The Department apparently changed its mind, provided the score and advised the applicant that three separate lotteries would be used to issue the licenses, two of which were to be based on “Social Justice” and “Social Equity” criteria. The third would be entirely random and only for applicants with perfect scores.

Based on their corporate registrations and news articles, at least some of the approximately 55 Qualifying Application Lottery winners are politically connected and/or well connected individuals. The complaint lists quite a few. Applications were not anonymous, which the complaint implies opened the door to insider favoritism.

Because of the way the process has been set up by the Department, “Plaintiff is being denied explanation as to why they did not receive a perfect score and any post announcement hearing to challenge the denial of their eligibility to participate in the Tied Applicant Lottery.”

“Absent emergency injunctive relief, by the time Plaintiff has any opportunity for judicial review in this Court, they will have no remedy. The State will argue that it is too late to afford them a License, because the Plaintiff will have been provided an explanation as to why they did not receive a perfect score, not have provided time to challenge, and the 75 dispensaries will be under construction. The State will further argue that there is no entitlement to damages because once the Lottery is over, Plaintiff could never prove definitively that their lot would have been drawn entitling them to a License.”

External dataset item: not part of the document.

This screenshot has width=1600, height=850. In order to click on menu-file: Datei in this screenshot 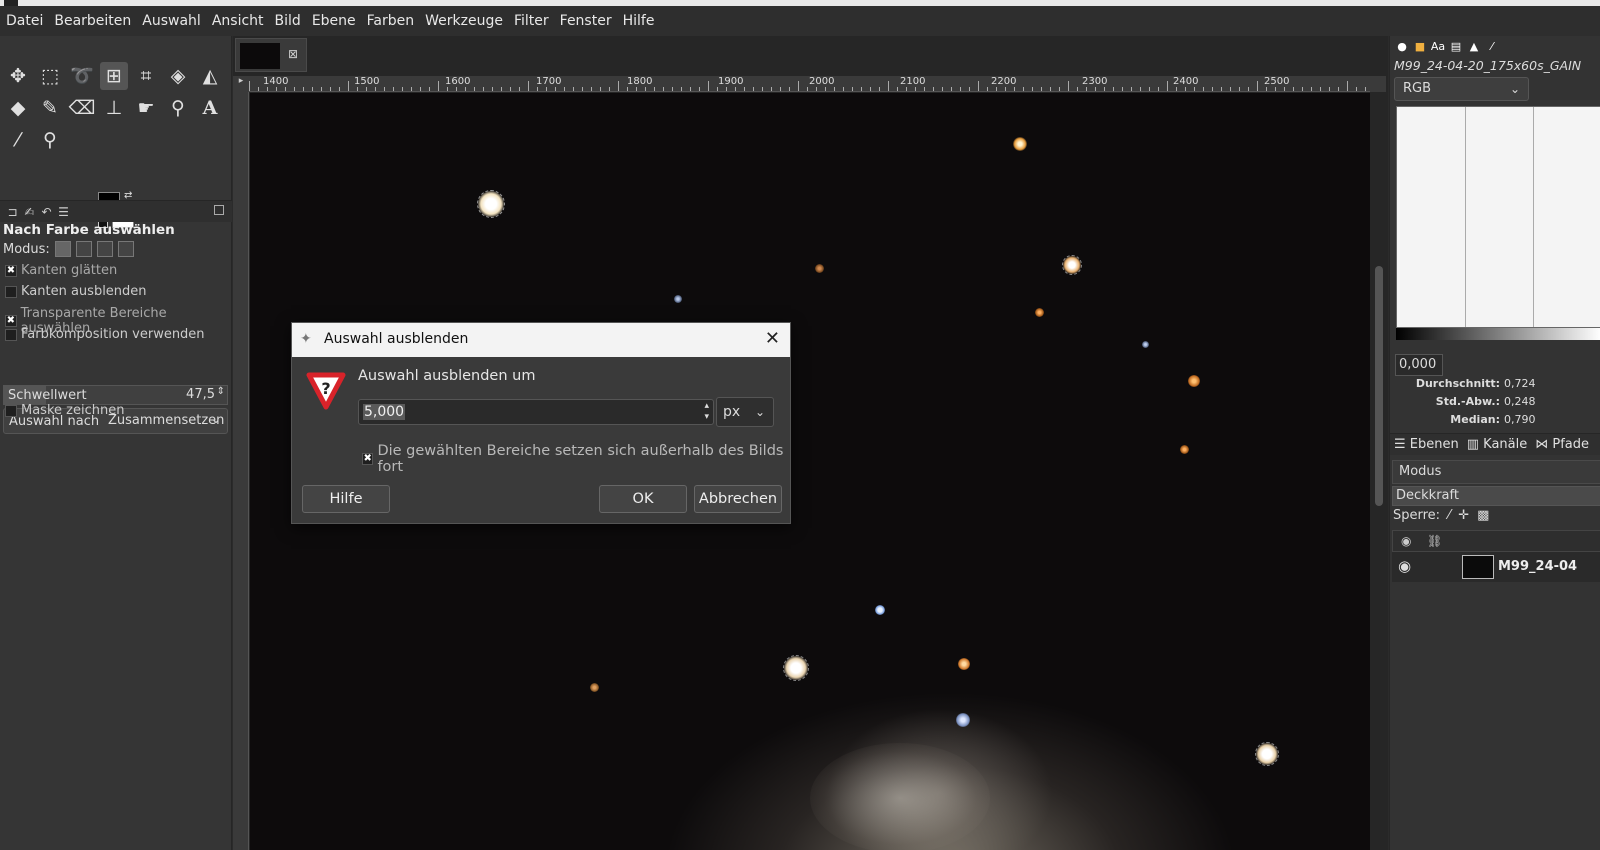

Toi Hutchinson. Source: Chicago Sun-Times.

Serving as “pot czar” for the Pritzker Administration is Toi Hutchinson, a former state senator who helped craft the legislation for the licensing process.

Earlier this month the Chicago Sun-Times wrote that she “sought to spin the announcement of the lottery — the latest issue in a licensing rollout marked by controversy and delays — as an example of officials being ‘as fair as possible’ throughout the process. Despite the myriad of issues, she claimed the state is making good on its push to diversify the lily white weed industry, citing the designated winners of the next batch of lucrative cannabis licenses.”

It will take more than spin to sort this out.